Registros sobre dónde aparece cada objeto:
━━━━━━

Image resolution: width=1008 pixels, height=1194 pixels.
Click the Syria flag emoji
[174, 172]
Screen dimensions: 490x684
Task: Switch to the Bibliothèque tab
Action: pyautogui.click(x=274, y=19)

━━━━━━

> **Detalles del problema**
¿Puedes transcribir sin ningún cambio todas las líneas de los registros de arriba?

> **Resultado de la tarea**
Image resolution: width=1008 pixels, height=1194 pixels.
Click the Syria flag emoji
[174, 172]
Screen dimensions: 490x684
Task: Switch to the Bibliothèque tab
Action: pyautogui.click(x=274, y=19)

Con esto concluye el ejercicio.